_Information given:_

——————————

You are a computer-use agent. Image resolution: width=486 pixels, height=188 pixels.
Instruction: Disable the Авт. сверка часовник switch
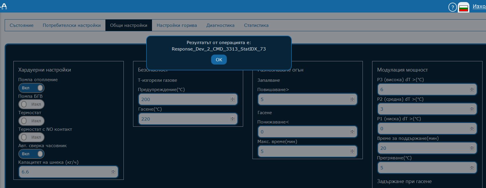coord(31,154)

——————————

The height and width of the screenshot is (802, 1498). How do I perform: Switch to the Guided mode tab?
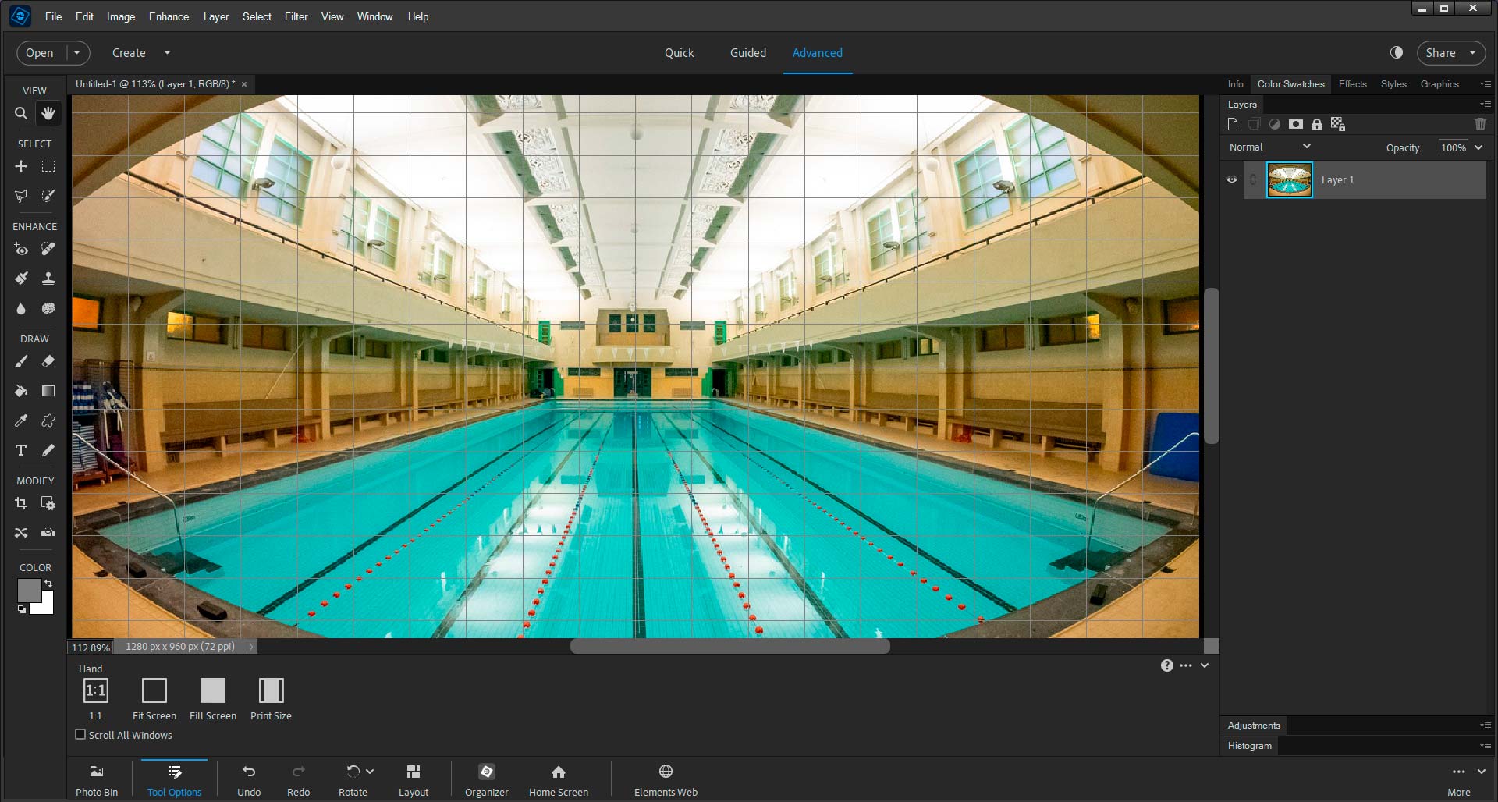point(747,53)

——————————

_Work instructions:_ Please reproduce the rows above word for word, starting with the line that contains "You are a computer-use" and going on through the line that contains "coord(31,154)". Leave the pictures out.

_Exercise response:_
You are a computer-use agent. Image resolution: width=486 pixels, height=188 pixels.
Instruction: Disable the Авт. сверка часовник switch
coord(31,154)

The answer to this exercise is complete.